Antonio Guterres said he fully supports the negotiations with the objective that "we all share to see a total denuclearization that is verifiable, that is irreversible, to make sure that North Korea can be a normal member of the international community in this region."
UN Secretary-General Antonio Guterres said he welcomes the ongoing talks between the US and North Korea to achieve total denuclearization and also supported the Japanese initiative of dialogue with Pyongyang. “As Secretary-General of the United Nations, I am obviously totally committed to the implementation of all relevant Security Council resolutions on North Korea,” he told reporters in Tokyo yesterday.
He said he fully supports the negotiations taking place between the United States and the Democratic People’s Republic of Korea (DPRK) with the objective that “we all share to see a total denuclearization that is verifiable, that is irreversible, to make sure that North Korea can be a normal member of the international community in this region.” The UN extended its full support for the Japanese initiative of dialogue with North Korea.

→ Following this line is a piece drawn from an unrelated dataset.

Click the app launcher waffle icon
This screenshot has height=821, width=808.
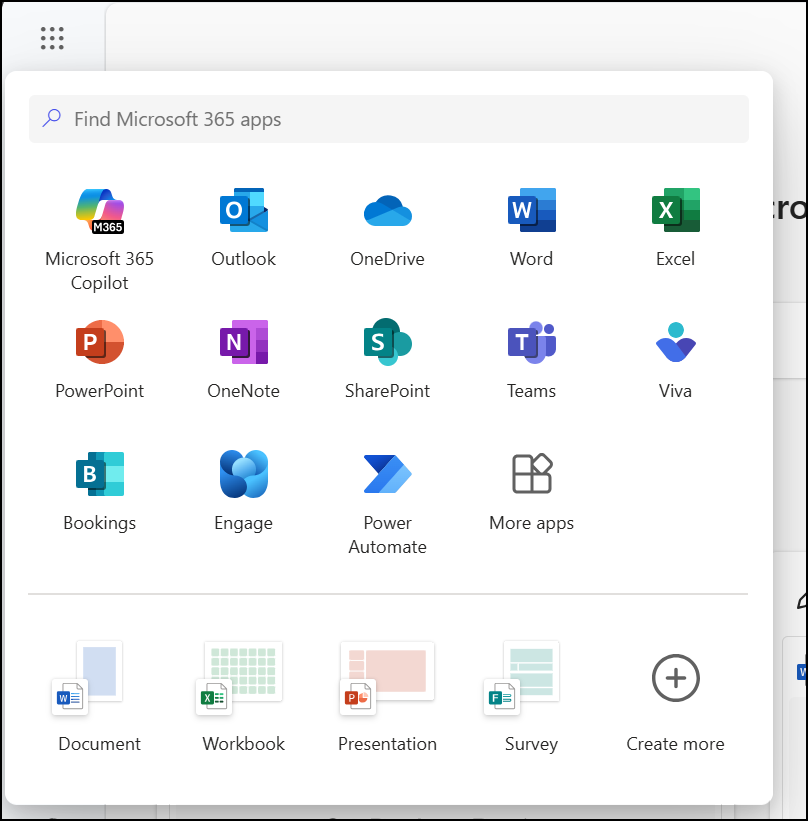(51, 38)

In June, US President Donald Trump and North Korean leader Kim Jong-un held a historic summit in Singapore, signing a joint statement which included a pledge to end DPRK’s nuclear weapons programme. Days after conducting its sixth nuclear test last September, a North Korean ballistic missile flew over mainland Japan, drawing condemnation from the Security Council, which had just ratcheted up sanctions.
Flanked by Japanese leader Shinzo Abe, Guterres went on to express his support for Japan’s willingness to hold fresh talks with the North Korean leadership, following Prime Minister Abe’s offer of a high-level summit with the country.

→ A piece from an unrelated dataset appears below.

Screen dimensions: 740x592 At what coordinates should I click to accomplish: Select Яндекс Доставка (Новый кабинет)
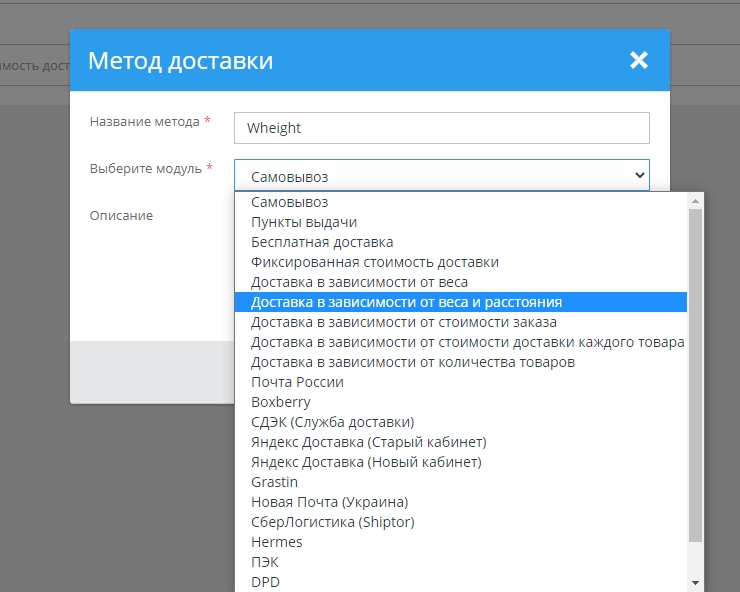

The UN chief hailed these developments as timely, coming in the wake of a United Nation’s disarmament initiative, launched in May of this year. The new agenda, “Securing Our Common Future”, sets out his bold new vision for a world without nuclear arsenals and other deadly weapons. It focuses on three priorities — weapons of mass destruction, conventional weapons and new battlefield technologies.
He said that “North Korea and the Iran situations are two central aspects of our concerns to make sure that we preserve non-proliferation, but also recognizing that non-proliferation needs to be accompanied by effective disarmament, progressive disarmament measures in the nuclear dimension. And, at the same time, the full implementation of the ban on chemical weapons and biological weapons.”
He added that the agenda represented “disarmament to save lives”, taking into account the “devastating impact” of conventional weapons on civilian populations in urban centres and “disarmament for the future generations, namely to make sure that we do not develop arms, systems of arms, that fully escape the control of human beings and responsibility of human beings”.
The Secretary-General travelled to Nagasaki later on Wednesday, where he was due to meet Mayor Tomihisa Taue, and other local officials, as well as with some hibakusha, or survivors of the atomic bombs. He would also visit the Nagasaki Atomic Bomb Museum and the Nagasaki National Peace Memorial Hall for the Atomic Bomb Victims, before taking part in the 73rd Nagasaki Peace Ceremony.